Wednesday, June 25, 2014

Win-Win Is Turning into Stinking Garbage Mess in West Oakland

I picked up a flyer at the Lake Merritt Farmer's Market last weekend that almost knocked me off my feet. Remember how West Oakland celebrated a landmark agreement with the city two years ago to relocate two recycling businesses that had fouled that neighborhood with pollution and fumes from hundreds of trucks rumbling through that residential area?

Remember how Mayor Jean Quan and the City Council touted the win-win solution to relocate both California Waste Solutions (CWS) and Custom Alloy Scrap Sales (CASS) Metals from West Oakland to the former Oakland Army Base?

Guess what? That win-win solution is turning into a stinking mess. Debt problems for the Port of Oakland are impacting on redevelopment of the former Army Base. That seems to be creating delays that will push back the relocation of those two firms. Now, to make matters worse, one of them, CWS, wants to expand its Materials Recovery Facility (MRF) at 10th Street and Pine. CWS is bidding with the City of Oakland to handle garbage services and needs to expand the facility to do that work in the neighborhood it was going to leave!

This is not what they and the city promised when the City Council voted 7-0 in 2011 to pursue negotiations with CASS and CWS. It was a grand solution to a decades-old problem and promised to rid West Oakland of daily pollution from diesel recycling trucks rumbling through its streets. Now West Oakland may face garbage trucks as well.

Why is no one demanding that the City keep to its agreement? Nothing has changed for the people of West Oakland. These large West Oakland recycling companies can be moved from a residential area to vacant industrial land, namely the 28-acre acre North Gateway area of the former base CWS and CASS were going to buy adjacent to the East Bay Municipal Utility District's wastewater treatment plant. The win-win solution promised community benefits and new jobs resulting from the relocation as well.

Instead, CWS, which has a recycling contract with the city, is bidding for the city's garbage contract and needs to expand the same MRF that was going to move to the army base. If the City approves this proposal, hundreds more diesel trucks with pour into the West Oakland neighborhood to that facility located directly across the street from residential homes.

What is going on in this city? They put out an RFP which Waste Management apparently won with a low bid. They went through all this fancy secrecy about what they could or could not discuss in public about this contract and other shenanigans related to the Oakland garbage contract (see some earlier Mad Ivan rants on the subject: see Oakland's Zero-Waste Plans Are Commendable - But Can We Afford Them? and I'm still watching this Recology thing...Are You? and Something Stinks in EBMUD).
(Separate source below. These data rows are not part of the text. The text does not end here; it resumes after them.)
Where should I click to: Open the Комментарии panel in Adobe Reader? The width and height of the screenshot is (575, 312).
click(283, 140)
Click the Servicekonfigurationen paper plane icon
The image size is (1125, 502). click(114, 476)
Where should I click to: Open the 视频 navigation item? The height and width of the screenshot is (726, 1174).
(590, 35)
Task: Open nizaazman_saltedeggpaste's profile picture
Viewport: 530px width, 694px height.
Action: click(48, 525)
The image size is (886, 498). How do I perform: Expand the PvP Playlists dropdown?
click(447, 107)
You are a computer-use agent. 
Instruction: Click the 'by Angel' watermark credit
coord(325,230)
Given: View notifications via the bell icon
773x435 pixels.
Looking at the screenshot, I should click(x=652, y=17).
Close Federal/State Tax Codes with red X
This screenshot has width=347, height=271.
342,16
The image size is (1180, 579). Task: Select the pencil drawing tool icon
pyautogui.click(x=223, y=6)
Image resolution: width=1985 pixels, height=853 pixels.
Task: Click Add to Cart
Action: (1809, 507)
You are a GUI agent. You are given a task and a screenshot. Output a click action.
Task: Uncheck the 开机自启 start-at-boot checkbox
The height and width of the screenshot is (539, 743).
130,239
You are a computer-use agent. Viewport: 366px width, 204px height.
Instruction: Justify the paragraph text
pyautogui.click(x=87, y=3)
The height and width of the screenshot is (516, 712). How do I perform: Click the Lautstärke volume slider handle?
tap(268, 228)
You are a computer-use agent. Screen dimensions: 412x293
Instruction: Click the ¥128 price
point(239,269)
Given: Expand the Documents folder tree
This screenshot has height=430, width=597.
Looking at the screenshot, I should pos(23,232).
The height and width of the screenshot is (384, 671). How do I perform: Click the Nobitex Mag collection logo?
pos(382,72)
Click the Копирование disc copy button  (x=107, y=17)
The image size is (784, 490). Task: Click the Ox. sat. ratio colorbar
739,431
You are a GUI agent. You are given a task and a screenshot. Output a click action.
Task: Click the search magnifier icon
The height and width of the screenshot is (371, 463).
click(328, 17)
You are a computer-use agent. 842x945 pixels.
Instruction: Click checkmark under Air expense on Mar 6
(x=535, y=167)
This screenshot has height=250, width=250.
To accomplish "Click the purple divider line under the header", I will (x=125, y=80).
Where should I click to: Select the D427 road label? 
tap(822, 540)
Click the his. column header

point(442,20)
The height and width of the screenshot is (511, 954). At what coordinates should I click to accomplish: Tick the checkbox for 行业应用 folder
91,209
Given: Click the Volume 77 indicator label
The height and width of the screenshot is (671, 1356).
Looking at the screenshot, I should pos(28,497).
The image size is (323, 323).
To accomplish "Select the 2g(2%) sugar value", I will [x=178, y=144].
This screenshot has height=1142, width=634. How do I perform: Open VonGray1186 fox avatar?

Who knows how this shambolic situation is going to end? In the meantime, the company that committed to West Oakland residents that it would relocate both of its MRF operations from West Oakland (the other in at 3300 Wood Street), now has no current time frame on when it will move to the former army base. It means the suffering isn't over for West Oakland - the poor air quality, the pollution and diesel truck traffic that perpetuates an injustice we thought was past. The community's health and well-being for children and families continues to be at risk, regardless of the promises of corporations and politicians.

As the flyer at the farmer's market says: We need to Clean West Oakland Now!

2 comments:

  1. That flyer you picked up, the one at the Farmer's Market, what did it say?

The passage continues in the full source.